• [Problem details]:
An exact reproduction of all the entries below is required.

··· Input data ···

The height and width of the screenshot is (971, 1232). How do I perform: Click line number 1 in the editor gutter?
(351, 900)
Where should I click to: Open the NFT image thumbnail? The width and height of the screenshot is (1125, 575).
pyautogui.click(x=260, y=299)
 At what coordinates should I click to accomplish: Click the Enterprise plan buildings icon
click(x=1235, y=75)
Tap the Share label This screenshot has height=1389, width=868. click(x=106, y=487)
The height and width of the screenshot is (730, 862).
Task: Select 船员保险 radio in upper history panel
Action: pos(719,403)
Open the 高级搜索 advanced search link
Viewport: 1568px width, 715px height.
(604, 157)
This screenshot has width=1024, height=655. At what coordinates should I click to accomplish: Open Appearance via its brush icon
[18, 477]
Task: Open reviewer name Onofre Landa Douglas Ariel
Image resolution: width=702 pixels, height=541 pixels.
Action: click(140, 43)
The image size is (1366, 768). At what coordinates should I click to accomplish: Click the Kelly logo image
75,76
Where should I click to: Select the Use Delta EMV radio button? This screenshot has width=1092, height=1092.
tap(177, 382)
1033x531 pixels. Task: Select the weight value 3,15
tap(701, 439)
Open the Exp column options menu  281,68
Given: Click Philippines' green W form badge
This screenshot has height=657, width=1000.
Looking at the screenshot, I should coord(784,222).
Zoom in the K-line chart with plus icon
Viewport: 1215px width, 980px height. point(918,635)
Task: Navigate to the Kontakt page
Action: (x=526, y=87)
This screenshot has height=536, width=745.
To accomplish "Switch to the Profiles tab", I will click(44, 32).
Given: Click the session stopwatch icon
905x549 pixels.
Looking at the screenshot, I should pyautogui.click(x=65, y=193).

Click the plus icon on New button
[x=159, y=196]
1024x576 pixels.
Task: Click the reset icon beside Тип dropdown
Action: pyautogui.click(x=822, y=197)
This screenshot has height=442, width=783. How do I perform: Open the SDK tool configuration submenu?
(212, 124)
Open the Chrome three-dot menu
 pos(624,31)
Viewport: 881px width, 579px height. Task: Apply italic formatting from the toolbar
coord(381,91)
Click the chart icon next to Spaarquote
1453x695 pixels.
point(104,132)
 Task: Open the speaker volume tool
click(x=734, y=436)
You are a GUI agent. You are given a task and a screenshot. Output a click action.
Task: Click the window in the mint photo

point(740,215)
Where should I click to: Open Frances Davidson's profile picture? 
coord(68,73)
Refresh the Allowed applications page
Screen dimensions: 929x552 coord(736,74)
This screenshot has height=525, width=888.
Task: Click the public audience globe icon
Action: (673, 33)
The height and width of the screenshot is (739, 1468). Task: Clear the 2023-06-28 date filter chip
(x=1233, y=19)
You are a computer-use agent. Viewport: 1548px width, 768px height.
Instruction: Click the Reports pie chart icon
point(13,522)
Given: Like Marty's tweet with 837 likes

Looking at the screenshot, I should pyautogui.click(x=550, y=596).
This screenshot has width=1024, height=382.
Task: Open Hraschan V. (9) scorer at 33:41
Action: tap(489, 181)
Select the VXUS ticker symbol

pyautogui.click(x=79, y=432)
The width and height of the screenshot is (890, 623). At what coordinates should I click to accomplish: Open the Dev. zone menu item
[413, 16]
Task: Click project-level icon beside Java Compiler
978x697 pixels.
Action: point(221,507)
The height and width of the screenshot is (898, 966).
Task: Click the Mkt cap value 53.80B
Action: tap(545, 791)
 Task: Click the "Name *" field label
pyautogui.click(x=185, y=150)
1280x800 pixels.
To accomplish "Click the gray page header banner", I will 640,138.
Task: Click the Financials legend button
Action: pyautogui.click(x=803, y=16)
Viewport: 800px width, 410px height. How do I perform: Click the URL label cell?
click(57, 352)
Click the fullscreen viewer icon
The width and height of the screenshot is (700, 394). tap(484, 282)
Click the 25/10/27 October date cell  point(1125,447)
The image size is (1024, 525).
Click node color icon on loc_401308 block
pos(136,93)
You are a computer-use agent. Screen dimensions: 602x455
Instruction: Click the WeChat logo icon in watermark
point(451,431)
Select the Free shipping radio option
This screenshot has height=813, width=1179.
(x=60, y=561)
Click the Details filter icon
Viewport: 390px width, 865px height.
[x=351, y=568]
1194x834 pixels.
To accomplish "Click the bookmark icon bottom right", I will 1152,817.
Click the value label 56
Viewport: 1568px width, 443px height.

···

• [Written response]:
The height and width of the screenshot is (971, 1232). How do I perform: Click line number 1 in the editor gutter?
(351, 900)
Where should I click to: Open the NFT image thumbnail? The width and height of the screenshot is (1125, 575).
pyautogui.click(x=260, y=299)
 At what coordinates should I click to accomplish: Click the Enterprise plan buildings icon
click(x=1235, y=75)
Tap the Share label This screenshot has height=1389, width=868. click(x=106, y=487)
The height and width of the screenshot is (730, 862).
Task: Select 船员保险 radio in upper history panel
Action: pos(719,403)
Open the 高级搜索 advanced search link
Viewport: 1568px width, 715px height.
(604, 157)
This screenshot has width=1024, height=655. At what coordinates should I click to accomplish: Open Appearance via its brush icon
[18, 477]
Task: Open reviewer name Onofre Landa Douglas Ariel
Image resolution: width=702 pixels, height=541 pixels.
Action: click(140, 43)
The image size is (1366, 768). At what coordinates should I click to accomplish: Click the Kelly logo image
75,76
Where should I click to: Select the Use Delta EMV radio button? This screenshot has width=1092, height=1092.
tap(177, 382)
1033x531 pixels. Task: Select the weight value 3,15
tap(701, 439)
Open the Exp column options menu  281,68
Given: Click Philippines' green W form badge
This screenshot has height=657, width=1000.
Looking at the screenshot, I should coord(784,222).
Zoom in the K-line chart with plus icon
Viewport: 1215px width, 980px height. point(918,635)
Task: Navigate to the Kontakt page
Action: (x=526, y=87)
This screenshot has height=536, width=745.
To accomplish "Switch to the Profiles tab", I will click(44, 32).
Given: Click the session stopwatch icon
905x549 pixels.
Looking at the screenshot, I should pyautogui.click(x=65, y=193).

Click the plus icon on New button
[x=159, y=196]
1024x576 pixels.
Task: Click the reset icon beside Тип dropdown
Action: pyautogui.click(x=822, y=197)
This screenshot has height=442, width=783. How do I perform: Open the SDK tool configuration submenu?
(212, 124)
Open the Chrome three-dot menu
 pos(624,31)
Viewport: 881px width, 579px height. Task: Apply italic formatting from the toolbar
coord(381,91)
Click the chart icon next to Spaarquote
1453x695 pixels.
point(104,132)
 Task: Open the speaker volume tool
click(x=734, y=436)
You are a GUI agent. You are given a task and a screenshot. Output a click action.
Task: Click the window in the mint photo

point(740,215)
Where should I click to: Open Frances Davidson's profile picture? 
coord(68,73)
Refresh the Allowed applications page
Screen dimensions: 929x552 coord(736,74)
This screenshot has height=525, width=888.
Task: Click the public audience globe icon
Action: (673, 33)
The height and width of the screenshot is (739, 1468). Task: Clear the 2023-06-28 date filter chip
(x=1233, y=19)
You are a computer-use agent. Viewport: 1548px width, 768px height.
Instruction: Click the Reports pie chart icon
point(13,522)
Given: Like Marty's tweet with 837 likes

Looking at the screenshot, I should pyautogui.click(x=550, y=596).
This screenshot has width=1024, height=382.
Task: Open Hraschan V. (9) scorer at 33:41
Action: tap(489, 181)
Select the VXUS ticker symbol

pyautogui.click(x=79, y=432)
The width and height of the screenshot is (890, 623). At what coordinates should I click to accomplish: Open the Dev. zone menu item
[413, 16]
Task: Click project-level icon beside Java Compiler
978x697 pixels.
Action: point(221,507)
The height and width of the screenshot is (898, 966).
Task: Click the Mkt cap value 53.80B
Action: tap(545, 791)
 Task: Click the "Name *" field label
pyautogui.click(x=185, y=150)
1280x800 pixels.
To accomplish "Click the gray page header banner", I will 640,138.
Task: Click the Financials legend button
Action: pyautogui.click(x=803, y=16)
Viewport: 800px width, 410px height. How do I perform: Click the URL label cell?
click(57, 352)
Click the fullscreen viewer icon
The width and height of the screenshot is (700, 394). tap(484, 282)
Click the 25/10/27 October date cell  point(1125,447)
The image size is (1024, 525).
Click node color icon on loc_401308 block
pos(136,93)
You are a computer-use agent. Screen dimensions: 602x455
Instruction: Click the WeChat logo icon in watermark
point(451,431)
Select the Free shipping radio option
This screenshot has height=813, width=1179.
(x=60, y=561)
Click the Details filter icon
Viewport: 390px width, 865px height.
[x=351, y=568]
1194x834 pixels.
To accomplish "Click the bookmark icon bottom right", I will 1152,817.
Click the value label 56
Viewport: 1568px width, 443px height.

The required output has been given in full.